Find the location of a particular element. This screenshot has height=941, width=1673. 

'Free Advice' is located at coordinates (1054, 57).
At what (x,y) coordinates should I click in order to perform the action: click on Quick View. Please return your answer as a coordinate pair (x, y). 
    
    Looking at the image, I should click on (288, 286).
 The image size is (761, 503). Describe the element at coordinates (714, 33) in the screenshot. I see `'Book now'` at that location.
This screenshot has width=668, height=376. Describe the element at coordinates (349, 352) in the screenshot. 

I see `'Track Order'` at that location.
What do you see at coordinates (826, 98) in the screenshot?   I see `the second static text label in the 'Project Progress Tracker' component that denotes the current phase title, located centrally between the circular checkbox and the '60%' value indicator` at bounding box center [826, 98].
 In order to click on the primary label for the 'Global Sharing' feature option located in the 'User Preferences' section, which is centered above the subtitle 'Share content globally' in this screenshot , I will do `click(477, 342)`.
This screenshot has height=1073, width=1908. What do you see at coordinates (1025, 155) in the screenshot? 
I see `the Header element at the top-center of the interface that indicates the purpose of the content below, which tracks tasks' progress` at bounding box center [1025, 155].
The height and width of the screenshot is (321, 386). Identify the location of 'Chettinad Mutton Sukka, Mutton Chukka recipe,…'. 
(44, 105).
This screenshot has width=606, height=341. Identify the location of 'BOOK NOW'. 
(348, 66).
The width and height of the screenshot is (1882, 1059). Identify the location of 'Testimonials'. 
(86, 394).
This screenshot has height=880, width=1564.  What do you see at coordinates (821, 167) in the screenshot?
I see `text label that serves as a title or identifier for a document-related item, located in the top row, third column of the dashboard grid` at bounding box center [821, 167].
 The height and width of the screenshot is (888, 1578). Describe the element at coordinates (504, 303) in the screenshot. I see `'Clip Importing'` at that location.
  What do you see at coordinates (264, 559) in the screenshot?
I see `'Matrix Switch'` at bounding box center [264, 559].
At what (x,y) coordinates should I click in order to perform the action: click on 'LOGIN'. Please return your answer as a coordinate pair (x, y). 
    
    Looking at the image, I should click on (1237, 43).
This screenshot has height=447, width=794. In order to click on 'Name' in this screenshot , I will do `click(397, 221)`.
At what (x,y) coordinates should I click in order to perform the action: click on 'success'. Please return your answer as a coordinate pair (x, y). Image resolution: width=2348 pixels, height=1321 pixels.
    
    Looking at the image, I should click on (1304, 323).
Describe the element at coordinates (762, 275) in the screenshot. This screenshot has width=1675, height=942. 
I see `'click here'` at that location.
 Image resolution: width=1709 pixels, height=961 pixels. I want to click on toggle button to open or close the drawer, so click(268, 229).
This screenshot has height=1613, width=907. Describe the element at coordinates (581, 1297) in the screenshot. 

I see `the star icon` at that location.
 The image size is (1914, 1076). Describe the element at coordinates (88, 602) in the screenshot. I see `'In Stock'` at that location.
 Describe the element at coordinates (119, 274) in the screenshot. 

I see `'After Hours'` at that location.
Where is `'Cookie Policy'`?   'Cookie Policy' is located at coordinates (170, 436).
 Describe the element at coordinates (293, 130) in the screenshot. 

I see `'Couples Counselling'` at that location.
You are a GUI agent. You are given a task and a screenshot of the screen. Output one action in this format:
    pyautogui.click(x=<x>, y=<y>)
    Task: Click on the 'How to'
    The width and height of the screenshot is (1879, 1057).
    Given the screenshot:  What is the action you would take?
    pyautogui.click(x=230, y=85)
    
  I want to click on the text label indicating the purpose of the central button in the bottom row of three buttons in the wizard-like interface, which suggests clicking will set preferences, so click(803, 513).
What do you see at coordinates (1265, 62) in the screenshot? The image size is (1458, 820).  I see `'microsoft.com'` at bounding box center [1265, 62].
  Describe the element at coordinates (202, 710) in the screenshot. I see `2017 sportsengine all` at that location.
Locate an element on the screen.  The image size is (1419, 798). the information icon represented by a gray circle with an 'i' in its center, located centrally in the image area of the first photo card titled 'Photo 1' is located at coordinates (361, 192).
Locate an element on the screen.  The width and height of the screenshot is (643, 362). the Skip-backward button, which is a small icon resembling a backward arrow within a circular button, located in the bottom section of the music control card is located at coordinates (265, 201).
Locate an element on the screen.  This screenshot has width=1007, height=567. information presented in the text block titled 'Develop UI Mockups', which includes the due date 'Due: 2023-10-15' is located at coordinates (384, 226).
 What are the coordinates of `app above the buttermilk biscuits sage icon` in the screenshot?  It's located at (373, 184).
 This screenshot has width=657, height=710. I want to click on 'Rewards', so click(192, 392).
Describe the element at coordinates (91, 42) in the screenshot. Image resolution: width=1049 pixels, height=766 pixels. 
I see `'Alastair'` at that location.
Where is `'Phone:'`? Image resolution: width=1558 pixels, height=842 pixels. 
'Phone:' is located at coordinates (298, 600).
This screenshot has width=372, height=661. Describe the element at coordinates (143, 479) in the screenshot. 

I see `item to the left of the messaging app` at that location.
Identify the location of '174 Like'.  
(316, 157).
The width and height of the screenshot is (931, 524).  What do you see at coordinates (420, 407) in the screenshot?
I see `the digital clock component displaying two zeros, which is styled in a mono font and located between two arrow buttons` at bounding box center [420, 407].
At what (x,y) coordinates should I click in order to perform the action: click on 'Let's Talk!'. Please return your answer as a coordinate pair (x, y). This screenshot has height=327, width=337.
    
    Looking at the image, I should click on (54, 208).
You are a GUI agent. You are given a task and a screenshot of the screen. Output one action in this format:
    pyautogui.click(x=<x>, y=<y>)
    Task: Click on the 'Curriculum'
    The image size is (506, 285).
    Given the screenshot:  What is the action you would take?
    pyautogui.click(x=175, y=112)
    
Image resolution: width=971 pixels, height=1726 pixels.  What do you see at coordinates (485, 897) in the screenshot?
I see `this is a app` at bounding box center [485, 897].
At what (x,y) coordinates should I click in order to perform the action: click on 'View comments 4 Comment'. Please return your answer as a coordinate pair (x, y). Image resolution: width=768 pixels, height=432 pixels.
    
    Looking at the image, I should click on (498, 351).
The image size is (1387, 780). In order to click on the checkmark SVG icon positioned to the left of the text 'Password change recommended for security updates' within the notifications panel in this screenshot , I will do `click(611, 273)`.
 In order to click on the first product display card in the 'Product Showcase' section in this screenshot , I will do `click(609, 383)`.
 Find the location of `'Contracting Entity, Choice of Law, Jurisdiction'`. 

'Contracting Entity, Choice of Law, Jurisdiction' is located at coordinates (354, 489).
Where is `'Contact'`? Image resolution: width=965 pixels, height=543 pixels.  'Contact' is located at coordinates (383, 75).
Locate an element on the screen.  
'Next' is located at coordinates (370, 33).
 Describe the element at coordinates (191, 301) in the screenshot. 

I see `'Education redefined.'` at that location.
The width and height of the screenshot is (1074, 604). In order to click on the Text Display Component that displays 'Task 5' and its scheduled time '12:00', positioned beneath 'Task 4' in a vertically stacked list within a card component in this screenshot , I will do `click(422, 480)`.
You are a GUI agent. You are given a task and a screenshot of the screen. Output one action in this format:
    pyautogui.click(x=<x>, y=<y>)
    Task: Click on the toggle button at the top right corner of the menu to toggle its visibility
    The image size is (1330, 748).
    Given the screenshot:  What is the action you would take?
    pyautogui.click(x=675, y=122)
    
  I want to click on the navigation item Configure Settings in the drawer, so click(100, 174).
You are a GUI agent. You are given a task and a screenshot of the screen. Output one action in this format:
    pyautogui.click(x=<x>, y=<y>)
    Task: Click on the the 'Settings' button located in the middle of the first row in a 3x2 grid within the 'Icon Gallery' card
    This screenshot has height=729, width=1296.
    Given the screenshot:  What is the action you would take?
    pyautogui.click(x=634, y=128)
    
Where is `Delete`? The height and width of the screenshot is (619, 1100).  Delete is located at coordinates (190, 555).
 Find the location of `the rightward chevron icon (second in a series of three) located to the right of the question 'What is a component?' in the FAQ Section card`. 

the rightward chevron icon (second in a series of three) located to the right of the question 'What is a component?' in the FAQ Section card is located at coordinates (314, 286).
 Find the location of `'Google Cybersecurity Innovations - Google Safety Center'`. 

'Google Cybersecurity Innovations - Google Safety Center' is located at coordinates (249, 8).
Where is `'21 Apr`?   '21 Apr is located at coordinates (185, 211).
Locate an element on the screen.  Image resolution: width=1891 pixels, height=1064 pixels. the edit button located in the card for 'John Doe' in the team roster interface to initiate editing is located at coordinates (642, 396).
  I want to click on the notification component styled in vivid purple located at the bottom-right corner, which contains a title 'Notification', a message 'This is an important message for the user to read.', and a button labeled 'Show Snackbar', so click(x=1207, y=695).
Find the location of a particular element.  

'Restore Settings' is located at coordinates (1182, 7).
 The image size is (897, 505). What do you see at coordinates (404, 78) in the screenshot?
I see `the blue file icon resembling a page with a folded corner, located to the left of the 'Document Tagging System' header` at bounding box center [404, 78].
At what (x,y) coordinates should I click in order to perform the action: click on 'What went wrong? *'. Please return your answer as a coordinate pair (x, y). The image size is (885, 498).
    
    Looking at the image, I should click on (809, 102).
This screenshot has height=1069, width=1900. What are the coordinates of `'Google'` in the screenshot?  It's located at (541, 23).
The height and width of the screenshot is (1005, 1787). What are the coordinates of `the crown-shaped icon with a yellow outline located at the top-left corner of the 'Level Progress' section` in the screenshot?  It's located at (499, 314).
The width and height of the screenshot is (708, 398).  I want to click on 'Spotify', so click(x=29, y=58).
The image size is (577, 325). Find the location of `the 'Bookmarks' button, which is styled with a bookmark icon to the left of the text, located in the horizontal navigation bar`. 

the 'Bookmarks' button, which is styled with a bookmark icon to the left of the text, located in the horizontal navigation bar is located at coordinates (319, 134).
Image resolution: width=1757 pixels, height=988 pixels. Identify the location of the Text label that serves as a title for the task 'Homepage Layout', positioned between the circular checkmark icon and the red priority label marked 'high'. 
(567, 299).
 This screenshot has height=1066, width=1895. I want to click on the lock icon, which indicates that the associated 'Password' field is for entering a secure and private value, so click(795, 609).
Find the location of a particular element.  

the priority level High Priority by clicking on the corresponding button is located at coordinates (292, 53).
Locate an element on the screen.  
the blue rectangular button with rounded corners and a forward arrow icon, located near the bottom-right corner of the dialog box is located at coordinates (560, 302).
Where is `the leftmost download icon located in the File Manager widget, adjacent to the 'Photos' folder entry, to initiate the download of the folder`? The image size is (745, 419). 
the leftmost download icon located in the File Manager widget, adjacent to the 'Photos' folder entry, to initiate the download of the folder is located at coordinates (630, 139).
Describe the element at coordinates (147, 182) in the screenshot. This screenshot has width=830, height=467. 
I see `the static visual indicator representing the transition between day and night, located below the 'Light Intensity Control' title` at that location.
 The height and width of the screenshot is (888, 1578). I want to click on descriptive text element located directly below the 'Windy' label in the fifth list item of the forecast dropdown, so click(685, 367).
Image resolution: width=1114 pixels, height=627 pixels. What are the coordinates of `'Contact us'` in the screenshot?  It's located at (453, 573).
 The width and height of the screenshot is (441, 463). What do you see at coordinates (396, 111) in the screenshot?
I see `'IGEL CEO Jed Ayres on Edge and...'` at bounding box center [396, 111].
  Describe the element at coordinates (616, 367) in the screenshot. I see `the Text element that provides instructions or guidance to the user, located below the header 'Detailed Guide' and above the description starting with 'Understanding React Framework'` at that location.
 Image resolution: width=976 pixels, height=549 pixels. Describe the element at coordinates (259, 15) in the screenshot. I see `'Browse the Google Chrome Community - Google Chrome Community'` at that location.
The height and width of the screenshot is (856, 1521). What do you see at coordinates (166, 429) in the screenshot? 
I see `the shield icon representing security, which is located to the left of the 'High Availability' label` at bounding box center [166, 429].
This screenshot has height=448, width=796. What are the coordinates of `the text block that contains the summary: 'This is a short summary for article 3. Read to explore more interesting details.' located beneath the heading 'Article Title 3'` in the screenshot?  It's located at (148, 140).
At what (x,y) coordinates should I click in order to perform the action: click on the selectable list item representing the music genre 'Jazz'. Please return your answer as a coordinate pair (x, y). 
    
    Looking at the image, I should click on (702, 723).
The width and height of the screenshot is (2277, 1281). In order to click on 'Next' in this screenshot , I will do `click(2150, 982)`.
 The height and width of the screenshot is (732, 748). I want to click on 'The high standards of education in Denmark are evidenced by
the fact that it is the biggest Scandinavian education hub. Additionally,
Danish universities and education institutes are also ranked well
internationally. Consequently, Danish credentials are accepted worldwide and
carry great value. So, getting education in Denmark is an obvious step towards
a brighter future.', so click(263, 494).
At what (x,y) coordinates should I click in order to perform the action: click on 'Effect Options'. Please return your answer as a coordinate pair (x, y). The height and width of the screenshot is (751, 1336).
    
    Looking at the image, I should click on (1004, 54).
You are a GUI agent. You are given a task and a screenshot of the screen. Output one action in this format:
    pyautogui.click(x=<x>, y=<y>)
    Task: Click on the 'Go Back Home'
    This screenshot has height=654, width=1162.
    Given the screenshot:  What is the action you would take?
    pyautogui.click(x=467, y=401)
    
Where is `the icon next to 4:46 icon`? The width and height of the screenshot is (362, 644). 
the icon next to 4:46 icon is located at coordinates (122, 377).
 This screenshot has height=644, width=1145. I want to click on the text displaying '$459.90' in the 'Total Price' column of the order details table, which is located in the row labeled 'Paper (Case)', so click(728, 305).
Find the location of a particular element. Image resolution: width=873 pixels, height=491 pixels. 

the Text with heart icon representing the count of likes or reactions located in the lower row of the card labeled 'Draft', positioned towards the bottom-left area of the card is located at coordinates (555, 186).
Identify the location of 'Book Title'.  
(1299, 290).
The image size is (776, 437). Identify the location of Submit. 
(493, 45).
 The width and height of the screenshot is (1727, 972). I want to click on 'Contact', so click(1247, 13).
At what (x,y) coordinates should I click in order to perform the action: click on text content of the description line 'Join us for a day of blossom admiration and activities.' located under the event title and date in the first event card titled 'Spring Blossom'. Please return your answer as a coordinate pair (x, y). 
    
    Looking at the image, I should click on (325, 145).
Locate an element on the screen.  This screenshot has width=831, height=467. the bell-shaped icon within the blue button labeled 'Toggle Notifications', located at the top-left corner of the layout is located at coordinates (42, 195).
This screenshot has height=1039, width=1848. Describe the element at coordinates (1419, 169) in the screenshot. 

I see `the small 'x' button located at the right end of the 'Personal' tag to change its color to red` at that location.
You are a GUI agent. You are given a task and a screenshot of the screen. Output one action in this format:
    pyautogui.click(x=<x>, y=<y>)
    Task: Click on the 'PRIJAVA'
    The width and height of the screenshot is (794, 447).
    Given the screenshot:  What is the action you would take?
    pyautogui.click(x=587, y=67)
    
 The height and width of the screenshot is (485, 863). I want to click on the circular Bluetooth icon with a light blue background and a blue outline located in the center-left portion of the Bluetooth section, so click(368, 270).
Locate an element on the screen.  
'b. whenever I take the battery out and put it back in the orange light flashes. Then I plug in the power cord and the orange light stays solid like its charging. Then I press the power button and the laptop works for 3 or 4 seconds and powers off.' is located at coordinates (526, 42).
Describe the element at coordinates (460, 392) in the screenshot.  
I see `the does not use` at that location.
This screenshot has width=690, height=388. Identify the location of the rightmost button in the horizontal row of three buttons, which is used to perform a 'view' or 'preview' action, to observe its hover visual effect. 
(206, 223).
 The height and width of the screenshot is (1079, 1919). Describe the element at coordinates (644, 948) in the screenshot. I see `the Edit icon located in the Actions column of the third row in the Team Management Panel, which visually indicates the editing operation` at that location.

########################################

Wyzwanie :: Powtórz bez zmian wiersze z powyższych pozycji, od wiersza zawierającego „click on 'LOGIN'.” aż do wiersza zawierającego „Looking at the image, I should click on (1304, 323).” włącznie.

Pełny wynik ::
At what (x,y) coordinates should I click in order to perform the action: click on 'LOGIN'. Please return your answer as a coordinate pair (x, y). 
    
    Looking at the image, I should click on (1237, 43).
This screenshot has height=447, width=794. In order to click on 'Name' in this screenshot , I will do `click(397, 221)`.
At what (x,y) coordinates should I click in order to perform the action: click on 'success'. Please return your answer as a coordinate pair (x, y). Image resolution: width=2348 pixels, height=1321 pixels.
    
    Looking at the image, I should click on (1304, 323).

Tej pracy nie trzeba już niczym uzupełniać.